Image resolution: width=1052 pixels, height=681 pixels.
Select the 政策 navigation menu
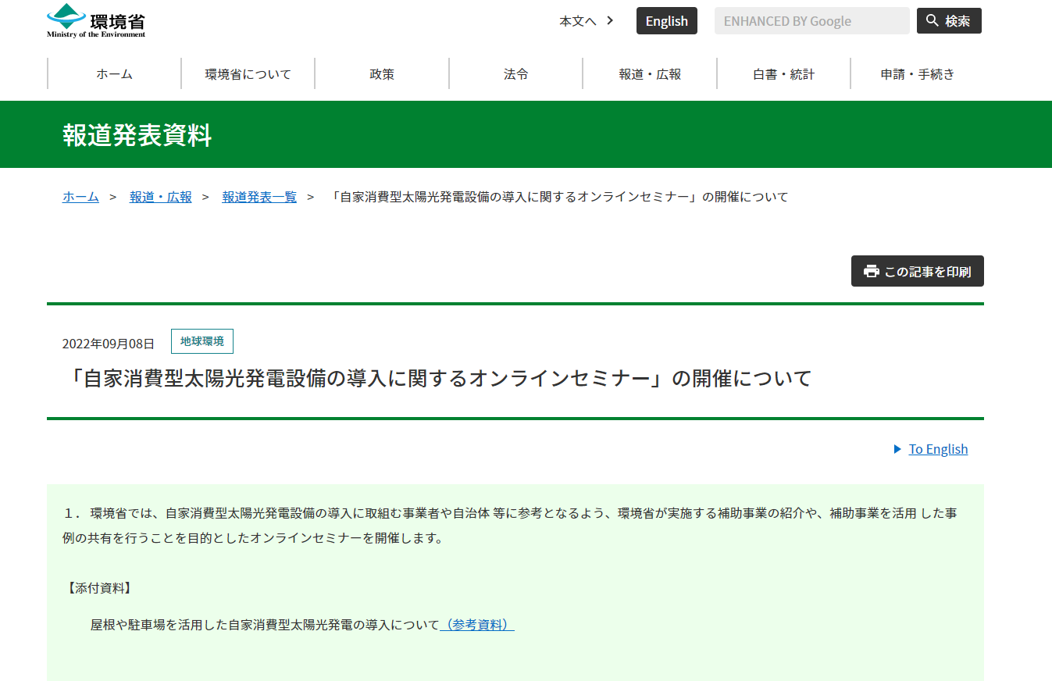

################

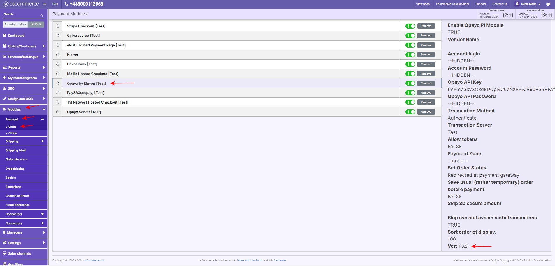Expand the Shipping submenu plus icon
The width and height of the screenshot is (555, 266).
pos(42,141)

################

*EXERCISE DETAILS*
The stretch of entries above that starts with the line containing "Image resolution: width=1052" and goes on through the line containing "Select the 政策 navigation menu" is to be transcribed exactly, and no other line is to be transcribed.

*RESPONSE FOR THIS EXERCISE*
Image resolution: width=1052 pixels, height=681 pixels.
Select the 政策 navigation menu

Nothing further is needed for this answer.